In comparison, in 1936, there were 41 days that year that eclipsed 100 degrees, without widespread technology to relieve the heat.
“There was some air conditioning; it had been invented,” said David Bristow, editor of publications at History Nebraska. “Really you’d only find it probably in movie theaters, would be about the only place you would have it in town. They were great big units, and so it wasn’t yet practical to have it in your home. If you could go to the movies, that might be a good way to stay cool.”
And because it’s summer in Nebraska, heat has been in the forecast for most of the past two months, and August does not appear to be any different.

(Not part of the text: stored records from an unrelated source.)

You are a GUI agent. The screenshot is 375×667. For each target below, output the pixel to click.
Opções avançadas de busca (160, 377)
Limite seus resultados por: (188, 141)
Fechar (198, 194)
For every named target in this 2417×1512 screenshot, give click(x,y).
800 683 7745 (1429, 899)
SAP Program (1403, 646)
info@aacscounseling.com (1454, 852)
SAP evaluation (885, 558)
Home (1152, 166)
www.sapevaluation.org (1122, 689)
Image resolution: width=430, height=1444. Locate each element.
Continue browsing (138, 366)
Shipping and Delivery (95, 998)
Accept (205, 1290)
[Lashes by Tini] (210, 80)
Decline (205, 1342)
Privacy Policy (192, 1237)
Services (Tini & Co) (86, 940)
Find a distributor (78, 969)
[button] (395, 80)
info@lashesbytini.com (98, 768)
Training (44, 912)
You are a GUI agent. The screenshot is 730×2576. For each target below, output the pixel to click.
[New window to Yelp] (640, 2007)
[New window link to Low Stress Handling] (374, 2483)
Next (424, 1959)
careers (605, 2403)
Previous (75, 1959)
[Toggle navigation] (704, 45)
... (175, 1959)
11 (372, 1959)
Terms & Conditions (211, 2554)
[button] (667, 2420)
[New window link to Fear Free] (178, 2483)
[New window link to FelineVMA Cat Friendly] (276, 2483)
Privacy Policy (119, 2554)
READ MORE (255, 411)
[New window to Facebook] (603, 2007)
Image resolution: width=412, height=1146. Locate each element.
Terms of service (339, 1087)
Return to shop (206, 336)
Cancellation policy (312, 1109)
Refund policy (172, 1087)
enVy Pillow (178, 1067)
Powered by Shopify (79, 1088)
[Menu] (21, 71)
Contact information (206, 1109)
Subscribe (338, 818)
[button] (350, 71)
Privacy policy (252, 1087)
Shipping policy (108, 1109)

But it could be worse, experts say.
“We’ve had two days this summer that have reached 100 degrees — two,” said Ken Dewey, professor emeritus of climatology at the University of Nebraska-Lincoln. “Two. But in 1936, there were 41 days of above 100-degree temperatures. Without air conditioning. I cannot imagine what it was like.”
Back then, if the house wasn’t cool enough, historians say people would take mattresses to their front porch, or walk to public places with a blanket, with the hope of a breeze.
“Other people, if they didn’t have a good place, would come to the Capitol,” Bristow said. “That was apparently well known as public ground where you could sleep. People who lived here at that time remember that people would start showing up as early as 4 or 4:30 in the afternoon, apparently to get a good spot.”
The temperatures from that stretch were due to a massive heatwave that set up over the center of the U.S., Dewey said. The night after the record hot day, the highest low temperature was also recorded, at 91 degrees.
In our lifetimes, Dewey said these conditions will probably not ever happen again.
“It’s going to be hot, but not record hot,” he said. “Record high temperatures in the month of July, this 115-degree high for today, well there’s a couple days where the high is 112, another day its 111, 110…so the records are way up into the 100s, and we’ve barely cracked the 100-degree mark.”
On Monday, exactly 86 years after the record hot day, we reached a daytime high in the lower 70s, with access to air conditioning for our cars, homes, and workplaces.
Today, the lawn of the Capitol is quiet and damp.